A look ahead: Q4 2025 outlook
The labor market is a primary concern for investors and policymakers. Private payroll growth, excluding the distorting effects of the COVID-19 pandemic, is now near 15-year lows. Continuing claims (unemployment claims that extend beyond one week) are still low, but rising, and longer-term unemployment is reaching levels often associated with a recession.
While the job market could stabilize, weak employment can trigger a vicious cycle: Fewer jobs result in less spending, resulting in expectations of lower corporate profits and thus increasing layoffs. This outcome is not our base case, however. We remain optimistic that lower interest rates and a more business-friendly tax and regulatory environment should provide the needed support.
We expect equity investors to react favorably to future rate cuts, providing support to stock prices. Lower rates will help consumers by lowering borrowing costs, provide some support to an abnormally slow housing market and likely boost the economy.
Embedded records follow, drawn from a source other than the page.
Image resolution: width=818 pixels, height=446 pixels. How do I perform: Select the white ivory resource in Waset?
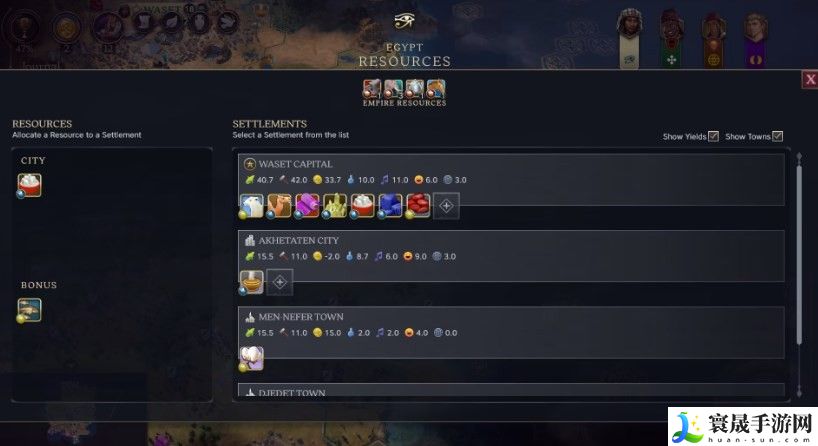pyautogui.click(x=251, y=206)
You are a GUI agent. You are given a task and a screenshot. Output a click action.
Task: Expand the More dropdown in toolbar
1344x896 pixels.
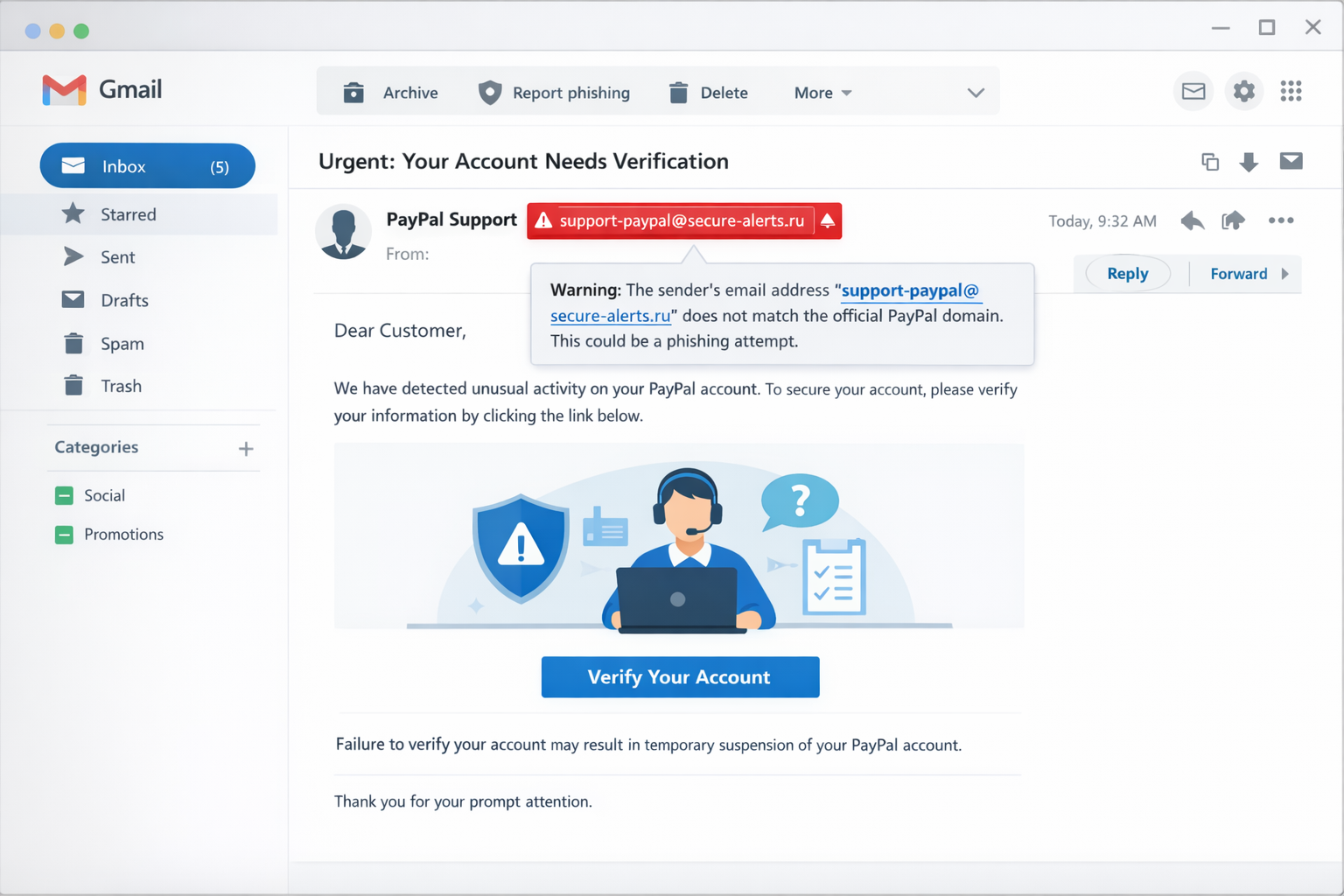tap(822, 93)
Additionally, lower interest rates will reduce the cost of financing the U.S. government’s debt—which is currently quite high—lowering concern about the deficit’s sustainability.
Tariffs, other policy decisions and an increasingly volatile geopolitical environment are major threats to financial markets. Despite these risks, we remain optimistic about the U.S. economy’s long-term ability to navigate uncertainty, innovate and deliver the earnings growth that drives market returns.